De Boissieu: Papandreou has laid a “trap”; Germany could block Eurobonds
Christian de Boissieu, chairman of the economic advisory council to the French government and professor at Paris’ Sorbonne university, has accused Greek prime minister Georges Papandreou of putting forward “a trap” by calling for a Greek referendum on austerity measures agreed to as part of its bailout by other Eurozone members last week.
Speaking at the Chartered Financial Analyst (CFA) Institute’s annual investment conference, de Boisseu cast doubt on the proposition of a referendum within Greece, and warned any such referendum should be on whether it stays in the Eurozone, not on bailout measures.
“I’m not sure how we are going to get out of this mess by the idea of a referendum in Greece,” said de Boissieu, who heads the Conseil d’Analyse Économique in France.
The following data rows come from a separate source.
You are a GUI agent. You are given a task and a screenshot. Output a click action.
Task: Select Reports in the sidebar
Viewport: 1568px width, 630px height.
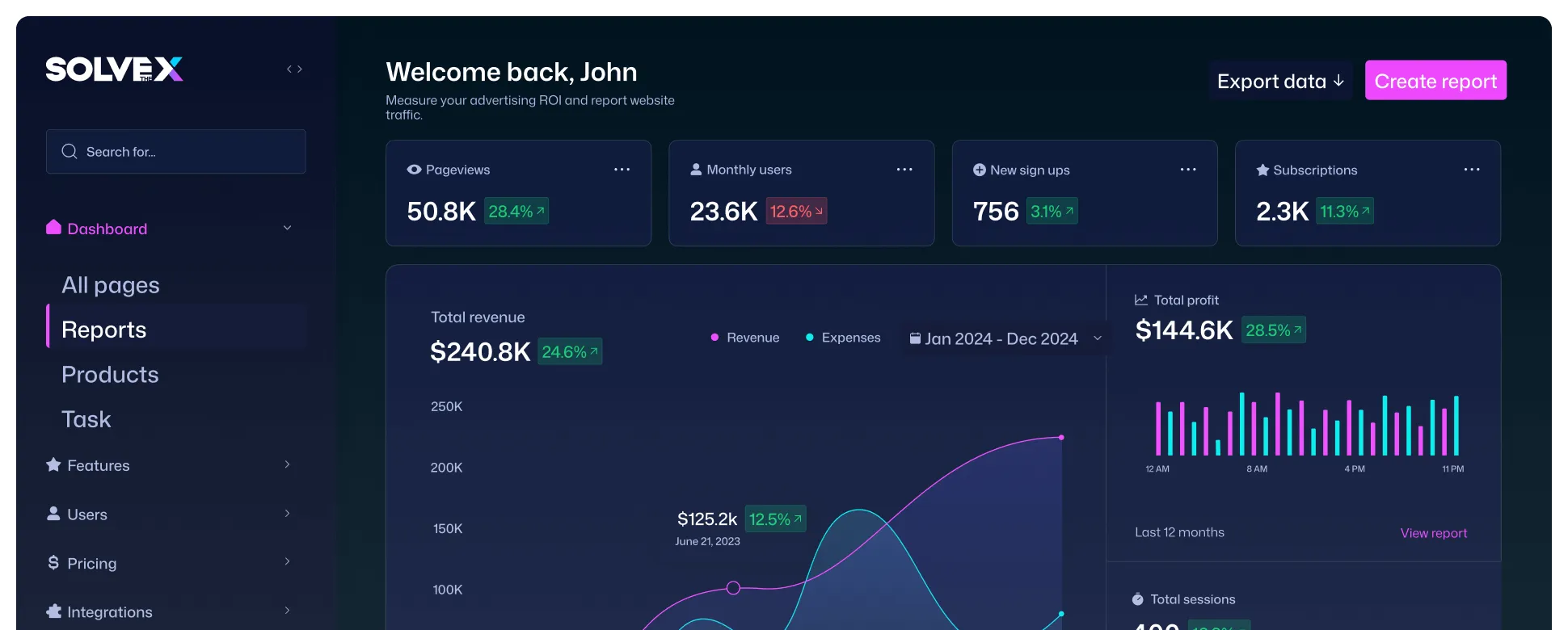104,330
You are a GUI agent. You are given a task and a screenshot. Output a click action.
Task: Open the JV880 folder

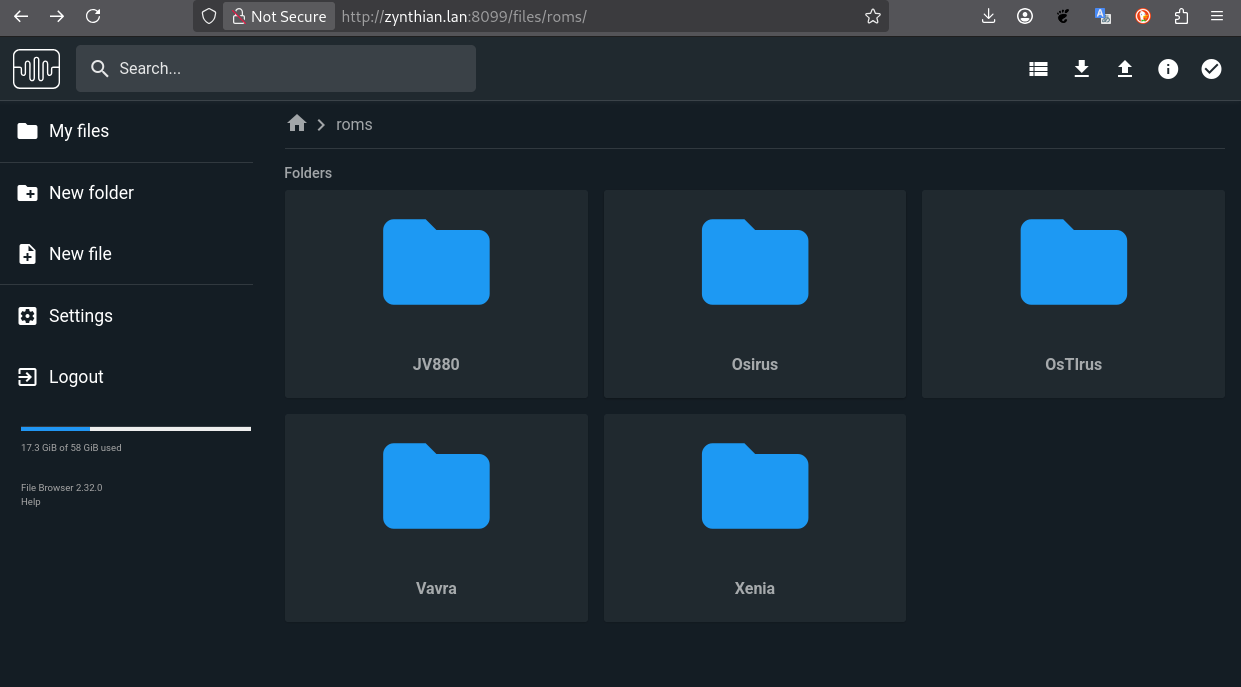click(436, 294)
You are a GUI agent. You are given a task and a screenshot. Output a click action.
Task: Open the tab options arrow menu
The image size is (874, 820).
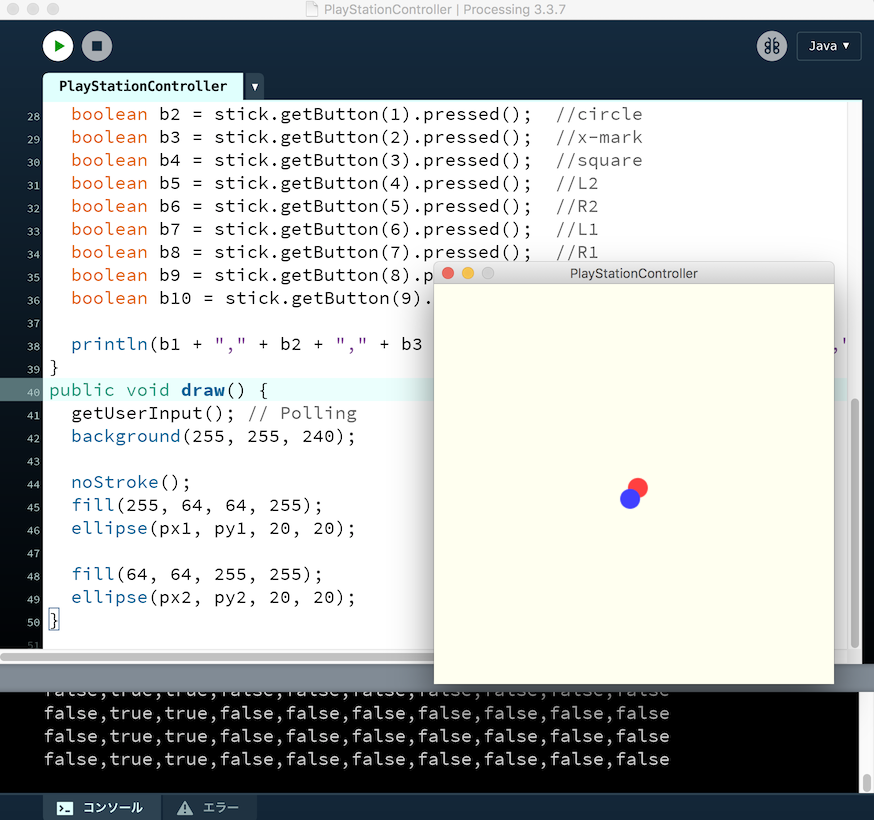[255, 86]
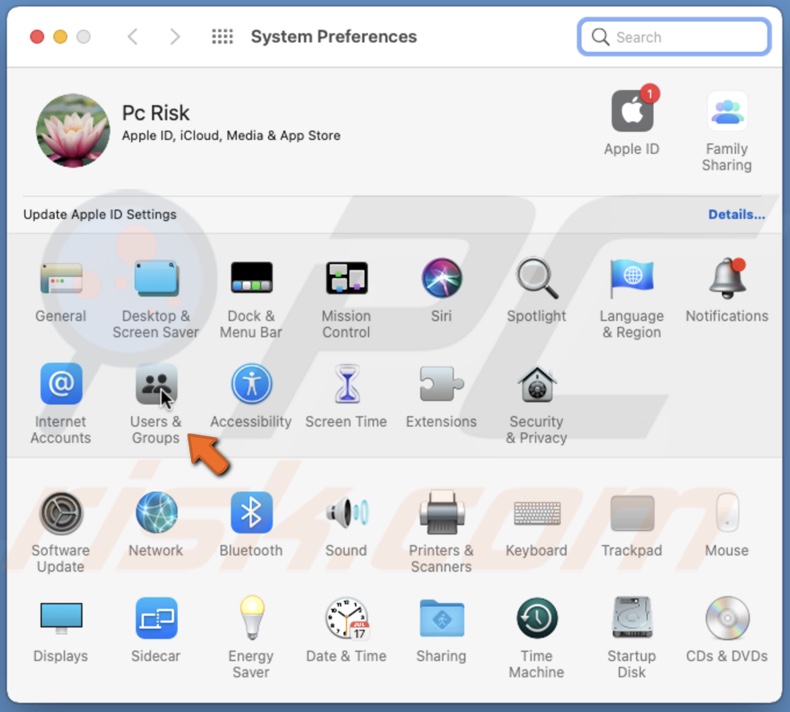
Task: Open the Siri preference pane
Action: 441,279
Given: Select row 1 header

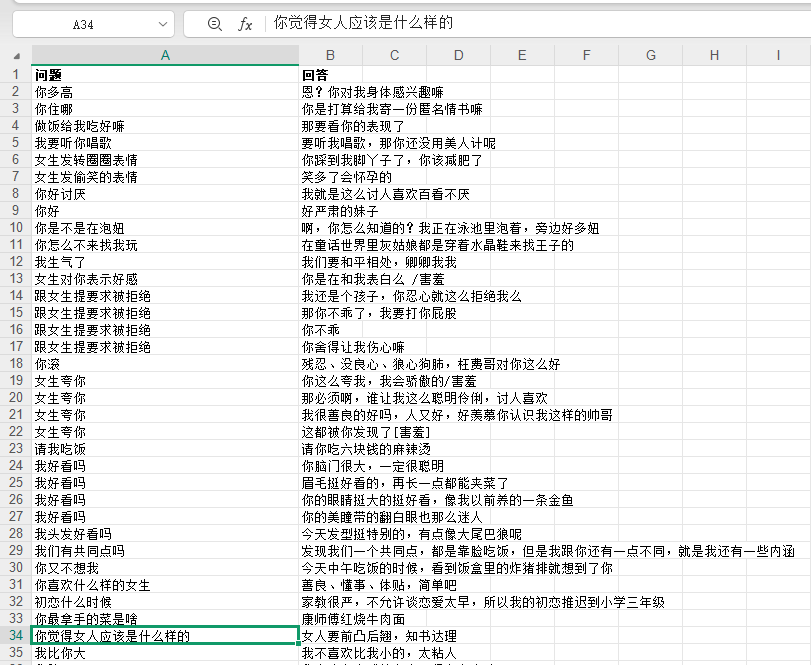Looking at the screenshot, I should pos(15,75).
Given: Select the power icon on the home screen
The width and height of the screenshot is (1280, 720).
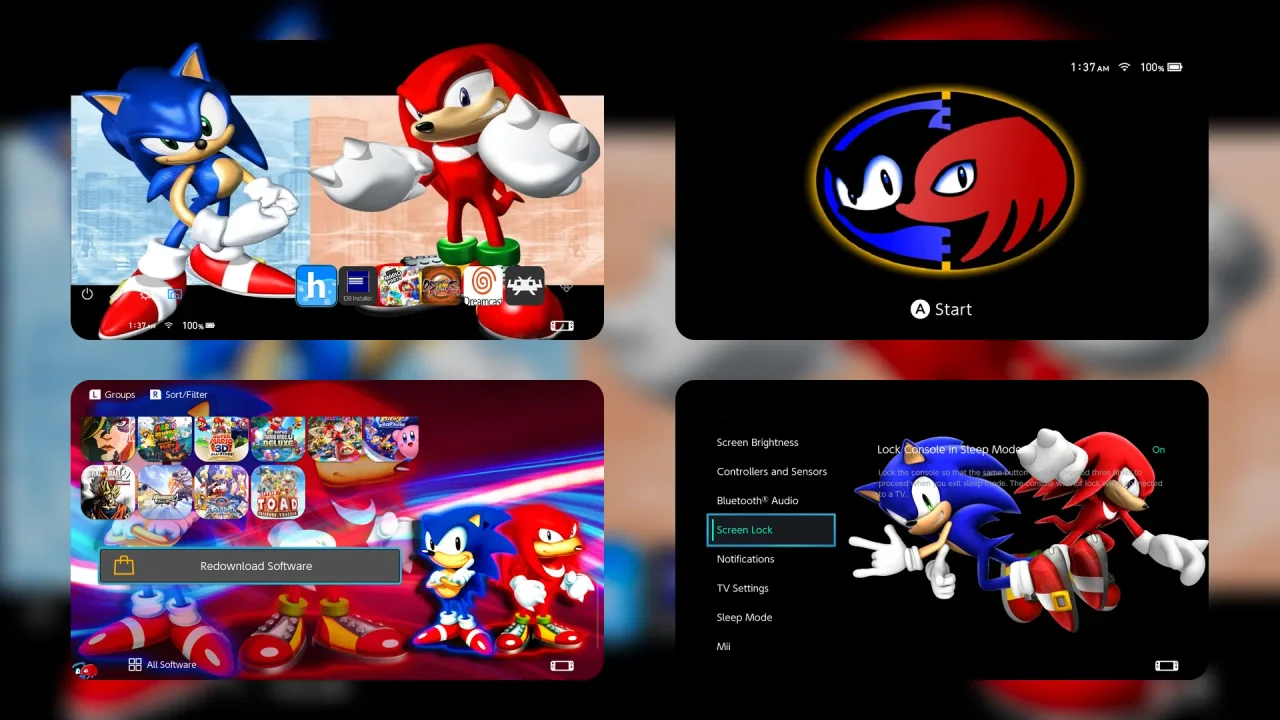Looking at the screenshot, I should click(87, 294).
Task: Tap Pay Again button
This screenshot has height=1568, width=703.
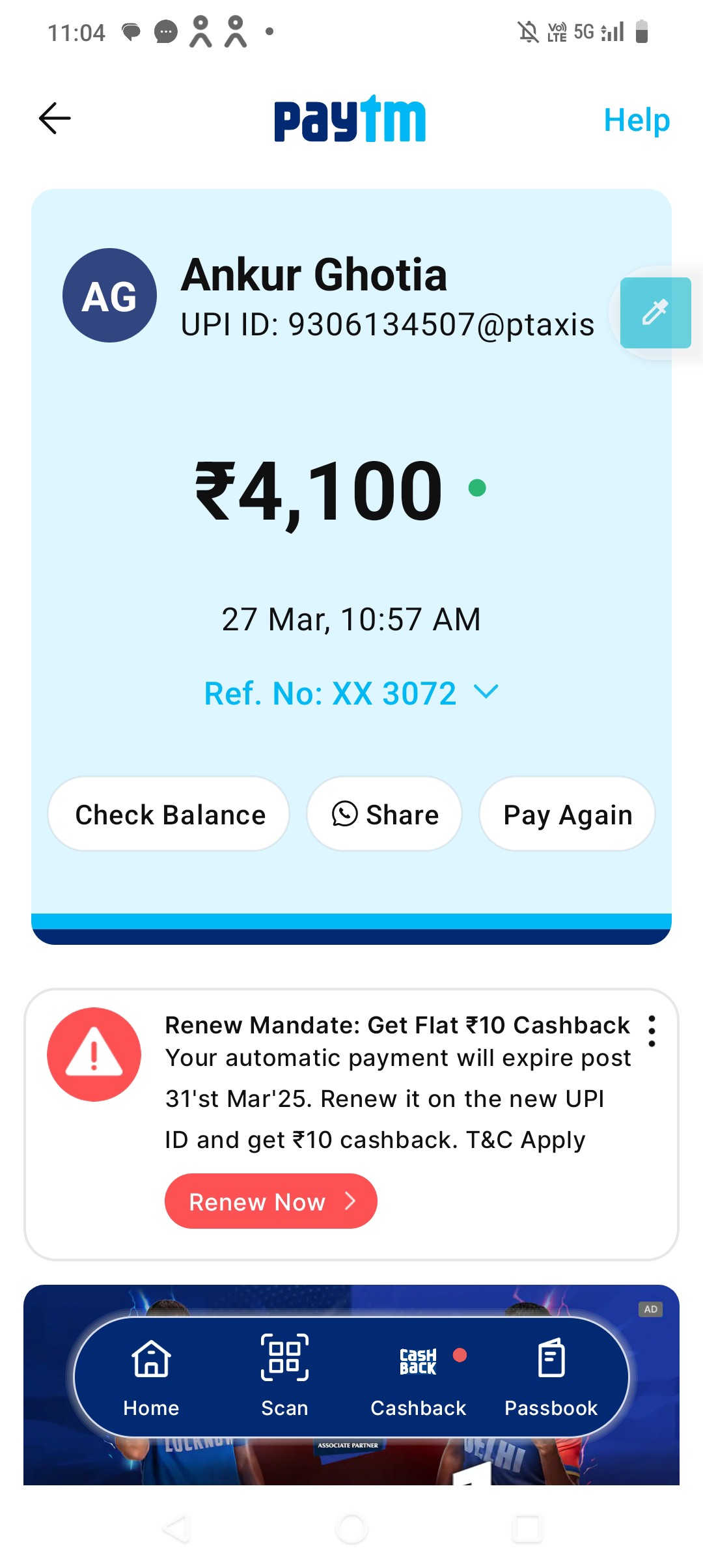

“We need to find an answer I’d say, it is a trap put forward by Mr Papandreou.”
“As a democrat, it is difficult to criticise the idea of a referendum. But at the same time, it is astonishing that five days after the Brussels agreement we have to reopen the debate,” he added.
De Boissieu suggested a dinner will take place between Papandreou, German Chancellor Angela Merkel and French President Nicolas Sarkozy on the sidelines of tomorrow’s G20 conference in Cannes, in which they will discuss the prospect of a referendum.
Rather than voting on the bailout package for Greece announced by Eurozone policymakers Thursday 27 October, which entails severe austerity measures for Greece, de Boissieu said a referendum there should be on its Eurozone membership.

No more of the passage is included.